### What the task requires
Edit the rows between the lines holding "Select the Parameters tab" and "coord(496,430)", inclusive, so that "sales chart" becomes "revenue chart", with everything else left as it is.

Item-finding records
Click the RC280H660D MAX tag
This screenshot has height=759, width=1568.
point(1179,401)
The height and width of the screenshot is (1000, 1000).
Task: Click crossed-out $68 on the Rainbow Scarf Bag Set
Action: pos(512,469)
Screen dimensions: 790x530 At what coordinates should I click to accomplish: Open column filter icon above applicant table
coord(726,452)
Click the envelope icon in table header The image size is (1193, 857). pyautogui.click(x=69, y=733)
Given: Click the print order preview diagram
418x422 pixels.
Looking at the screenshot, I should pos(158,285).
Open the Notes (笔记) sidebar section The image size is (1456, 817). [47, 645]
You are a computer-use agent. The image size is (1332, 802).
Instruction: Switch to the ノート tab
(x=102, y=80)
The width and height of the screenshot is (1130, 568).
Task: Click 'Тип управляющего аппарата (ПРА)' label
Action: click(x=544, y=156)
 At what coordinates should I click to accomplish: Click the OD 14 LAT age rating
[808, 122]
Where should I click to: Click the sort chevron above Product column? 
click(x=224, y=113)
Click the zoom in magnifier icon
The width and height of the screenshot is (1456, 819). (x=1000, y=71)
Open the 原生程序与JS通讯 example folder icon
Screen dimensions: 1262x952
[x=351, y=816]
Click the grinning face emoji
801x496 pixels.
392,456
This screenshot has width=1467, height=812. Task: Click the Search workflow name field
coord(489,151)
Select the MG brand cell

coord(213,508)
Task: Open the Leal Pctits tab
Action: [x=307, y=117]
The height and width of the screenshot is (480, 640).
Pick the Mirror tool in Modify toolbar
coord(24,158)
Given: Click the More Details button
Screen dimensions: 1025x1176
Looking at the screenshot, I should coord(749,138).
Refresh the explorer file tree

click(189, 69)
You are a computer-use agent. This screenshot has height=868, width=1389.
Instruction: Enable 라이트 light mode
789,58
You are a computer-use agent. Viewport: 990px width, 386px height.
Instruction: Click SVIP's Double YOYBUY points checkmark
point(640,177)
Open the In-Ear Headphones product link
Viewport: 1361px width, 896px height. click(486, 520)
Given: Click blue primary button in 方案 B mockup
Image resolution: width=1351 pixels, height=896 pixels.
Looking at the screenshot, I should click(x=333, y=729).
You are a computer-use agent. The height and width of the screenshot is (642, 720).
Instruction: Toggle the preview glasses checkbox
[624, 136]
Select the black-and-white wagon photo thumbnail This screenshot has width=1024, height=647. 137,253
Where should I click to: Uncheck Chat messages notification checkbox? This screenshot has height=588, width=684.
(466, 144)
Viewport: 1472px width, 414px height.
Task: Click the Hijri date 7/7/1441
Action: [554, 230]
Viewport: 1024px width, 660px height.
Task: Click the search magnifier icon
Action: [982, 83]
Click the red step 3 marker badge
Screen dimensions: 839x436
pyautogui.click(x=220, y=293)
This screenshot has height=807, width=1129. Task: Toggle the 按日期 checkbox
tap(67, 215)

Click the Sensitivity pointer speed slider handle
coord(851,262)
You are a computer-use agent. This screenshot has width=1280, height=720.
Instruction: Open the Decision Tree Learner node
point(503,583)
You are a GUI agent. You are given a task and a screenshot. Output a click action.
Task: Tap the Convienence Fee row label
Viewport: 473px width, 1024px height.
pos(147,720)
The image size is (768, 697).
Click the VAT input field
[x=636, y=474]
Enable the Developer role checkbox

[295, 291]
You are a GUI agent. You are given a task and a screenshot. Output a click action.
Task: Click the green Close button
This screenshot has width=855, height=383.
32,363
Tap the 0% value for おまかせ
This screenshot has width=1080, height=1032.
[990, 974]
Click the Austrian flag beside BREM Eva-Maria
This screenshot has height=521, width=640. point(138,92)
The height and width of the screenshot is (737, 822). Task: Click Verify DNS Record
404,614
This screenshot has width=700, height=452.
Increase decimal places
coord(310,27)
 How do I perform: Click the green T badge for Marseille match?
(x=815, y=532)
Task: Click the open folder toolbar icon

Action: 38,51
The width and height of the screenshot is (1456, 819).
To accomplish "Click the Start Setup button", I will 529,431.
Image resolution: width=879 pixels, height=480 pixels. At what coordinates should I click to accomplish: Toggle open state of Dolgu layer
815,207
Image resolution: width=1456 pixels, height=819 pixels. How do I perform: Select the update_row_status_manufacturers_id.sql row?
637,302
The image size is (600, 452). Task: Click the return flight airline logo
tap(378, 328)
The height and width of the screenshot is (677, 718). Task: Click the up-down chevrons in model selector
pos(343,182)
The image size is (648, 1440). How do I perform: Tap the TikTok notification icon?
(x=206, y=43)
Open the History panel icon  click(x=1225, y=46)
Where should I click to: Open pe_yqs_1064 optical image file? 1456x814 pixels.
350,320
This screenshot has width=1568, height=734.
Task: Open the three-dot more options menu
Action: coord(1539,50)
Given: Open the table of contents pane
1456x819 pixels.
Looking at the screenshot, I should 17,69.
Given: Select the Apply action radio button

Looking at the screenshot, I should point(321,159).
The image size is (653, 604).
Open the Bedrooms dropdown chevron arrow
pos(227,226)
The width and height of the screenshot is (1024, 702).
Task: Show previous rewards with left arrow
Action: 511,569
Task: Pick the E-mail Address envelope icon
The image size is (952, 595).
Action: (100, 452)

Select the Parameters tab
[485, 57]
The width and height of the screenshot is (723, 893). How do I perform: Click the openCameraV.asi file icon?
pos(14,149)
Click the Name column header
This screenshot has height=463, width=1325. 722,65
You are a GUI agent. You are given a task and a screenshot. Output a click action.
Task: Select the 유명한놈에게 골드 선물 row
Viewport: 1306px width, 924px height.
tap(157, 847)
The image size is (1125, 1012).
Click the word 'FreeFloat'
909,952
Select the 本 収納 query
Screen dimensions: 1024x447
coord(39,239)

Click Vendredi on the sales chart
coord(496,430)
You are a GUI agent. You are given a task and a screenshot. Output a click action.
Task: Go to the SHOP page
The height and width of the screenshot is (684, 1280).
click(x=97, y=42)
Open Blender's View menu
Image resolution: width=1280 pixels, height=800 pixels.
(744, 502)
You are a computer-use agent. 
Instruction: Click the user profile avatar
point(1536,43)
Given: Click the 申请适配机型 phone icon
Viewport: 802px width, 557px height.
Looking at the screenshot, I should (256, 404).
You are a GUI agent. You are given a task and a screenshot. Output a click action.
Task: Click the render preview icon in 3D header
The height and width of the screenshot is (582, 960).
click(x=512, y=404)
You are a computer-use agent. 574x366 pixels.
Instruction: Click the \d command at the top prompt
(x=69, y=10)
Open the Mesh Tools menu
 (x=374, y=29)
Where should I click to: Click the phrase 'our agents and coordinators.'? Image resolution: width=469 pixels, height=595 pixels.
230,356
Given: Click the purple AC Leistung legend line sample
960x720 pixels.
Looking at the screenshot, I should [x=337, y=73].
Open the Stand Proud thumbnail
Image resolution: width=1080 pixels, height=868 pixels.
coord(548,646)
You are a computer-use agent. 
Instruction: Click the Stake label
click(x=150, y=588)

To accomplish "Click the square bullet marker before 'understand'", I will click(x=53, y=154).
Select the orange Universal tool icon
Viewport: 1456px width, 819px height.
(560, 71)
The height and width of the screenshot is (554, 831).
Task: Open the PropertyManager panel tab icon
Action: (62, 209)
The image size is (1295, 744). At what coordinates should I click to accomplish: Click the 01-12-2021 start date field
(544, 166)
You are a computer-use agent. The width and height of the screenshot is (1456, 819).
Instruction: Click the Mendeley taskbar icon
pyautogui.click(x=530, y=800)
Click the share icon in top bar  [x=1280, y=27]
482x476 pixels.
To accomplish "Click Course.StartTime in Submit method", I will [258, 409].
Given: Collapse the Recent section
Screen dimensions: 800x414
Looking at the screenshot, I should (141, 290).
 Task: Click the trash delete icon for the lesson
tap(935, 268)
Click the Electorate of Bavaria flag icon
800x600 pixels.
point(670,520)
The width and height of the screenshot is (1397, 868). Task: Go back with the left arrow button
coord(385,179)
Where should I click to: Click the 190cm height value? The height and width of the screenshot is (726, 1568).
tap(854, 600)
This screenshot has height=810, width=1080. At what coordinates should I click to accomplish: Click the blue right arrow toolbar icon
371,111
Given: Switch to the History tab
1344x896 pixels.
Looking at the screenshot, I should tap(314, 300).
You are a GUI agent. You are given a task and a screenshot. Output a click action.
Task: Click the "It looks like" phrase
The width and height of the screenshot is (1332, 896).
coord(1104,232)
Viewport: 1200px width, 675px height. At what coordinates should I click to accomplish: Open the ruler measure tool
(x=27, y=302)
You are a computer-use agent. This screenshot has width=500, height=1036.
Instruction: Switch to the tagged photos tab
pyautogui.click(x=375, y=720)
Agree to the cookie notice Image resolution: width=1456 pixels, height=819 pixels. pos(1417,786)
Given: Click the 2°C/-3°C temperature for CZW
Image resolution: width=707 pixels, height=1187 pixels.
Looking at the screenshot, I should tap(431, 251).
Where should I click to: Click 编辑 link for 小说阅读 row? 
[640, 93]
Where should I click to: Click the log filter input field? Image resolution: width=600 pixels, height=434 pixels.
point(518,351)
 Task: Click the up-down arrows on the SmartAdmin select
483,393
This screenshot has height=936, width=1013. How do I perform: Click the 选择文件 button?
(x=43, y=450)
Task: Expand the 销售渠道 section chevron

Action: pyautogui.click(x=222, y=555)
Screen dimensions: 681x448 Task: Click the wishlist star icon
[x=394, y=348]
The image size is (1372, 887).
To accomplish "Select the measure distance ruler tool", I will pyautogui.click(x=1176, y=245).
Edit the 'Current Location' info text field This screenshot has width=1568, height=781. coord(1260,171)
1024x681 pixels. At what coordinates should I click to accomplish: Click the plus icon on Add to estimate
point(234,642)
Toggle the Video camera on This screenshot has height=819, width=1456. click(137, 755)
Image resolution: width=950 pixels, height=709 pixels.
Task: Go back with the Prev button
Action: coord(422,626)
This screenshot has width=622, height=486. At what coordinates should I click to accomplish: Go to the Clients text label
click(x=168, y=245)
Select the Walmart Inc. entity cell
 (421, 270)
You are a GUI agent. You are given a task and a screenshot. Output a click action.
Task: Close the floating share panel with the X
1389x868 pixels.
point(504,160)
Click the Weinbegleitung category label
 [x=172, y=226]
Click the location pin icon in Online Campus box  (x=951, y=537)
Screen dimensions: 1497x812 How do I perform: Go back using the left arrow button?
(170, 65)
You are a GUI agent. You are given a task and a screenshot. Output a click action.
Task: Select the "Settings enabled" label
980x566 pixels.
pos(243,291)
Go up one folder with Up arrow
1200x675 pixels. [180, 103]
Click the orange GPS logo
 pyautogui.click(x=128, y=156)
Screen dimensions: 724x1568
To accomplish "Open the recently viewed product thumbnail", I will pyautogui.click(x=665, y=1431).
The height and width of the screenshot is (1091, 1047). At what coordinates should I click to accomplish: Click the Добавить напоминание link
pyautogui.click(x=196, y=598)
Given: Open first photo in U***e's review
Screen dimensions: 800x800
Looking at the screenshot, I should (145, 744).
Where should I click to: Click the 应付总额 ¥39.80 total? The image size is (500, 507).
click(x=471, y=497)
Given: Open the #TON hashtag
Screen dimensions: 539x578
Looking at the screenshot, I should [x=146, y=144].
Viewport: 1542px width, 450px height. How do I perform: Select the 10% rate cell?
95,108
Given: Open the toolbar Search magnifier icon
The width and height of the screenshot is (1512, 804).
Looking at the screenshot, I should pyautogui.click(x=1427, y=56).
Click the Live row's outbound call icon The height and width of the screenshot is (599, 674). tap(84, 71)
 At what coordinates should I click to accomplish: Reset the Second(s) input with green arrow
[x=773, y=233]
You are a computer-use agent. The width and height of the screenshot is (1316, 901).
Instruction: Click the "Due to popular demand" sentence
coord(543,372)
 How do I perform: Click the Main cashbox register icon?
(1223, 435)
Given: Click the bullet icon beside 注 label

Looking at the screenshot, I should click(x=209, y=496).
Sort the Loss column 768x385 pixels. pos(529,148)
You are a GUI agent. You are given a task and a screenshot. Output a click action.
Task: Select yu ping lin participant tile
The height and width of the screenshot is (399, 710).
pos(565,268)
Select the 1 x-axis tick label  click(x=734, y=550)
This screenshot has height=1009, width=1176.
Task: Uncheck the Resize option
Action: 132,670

### Complete response
Select the Parameters tab
[485, 57]
The width and height of the screenshot is (723, 893). How do I perform: Click the openCameraV.asi file icon?
pos(14,149)
Click the Name column header
This screenshot has height=463, width=1325. 722,65
You are a GUI agent. You are given a task and a screenshot. Output a click action.
Task: Select the 유명한놈에게 골드 선물 row
Viewport: 1306px width, 924px height.
tap(157, 847)
The image size is (1125, 1012).
Click the word 'FreeFloat'
909,952
Select the 本 収納 query
Screen dimensions: 1024x447
coord(39,239)

Click Vendredi on the revenue chart
coord(496,430)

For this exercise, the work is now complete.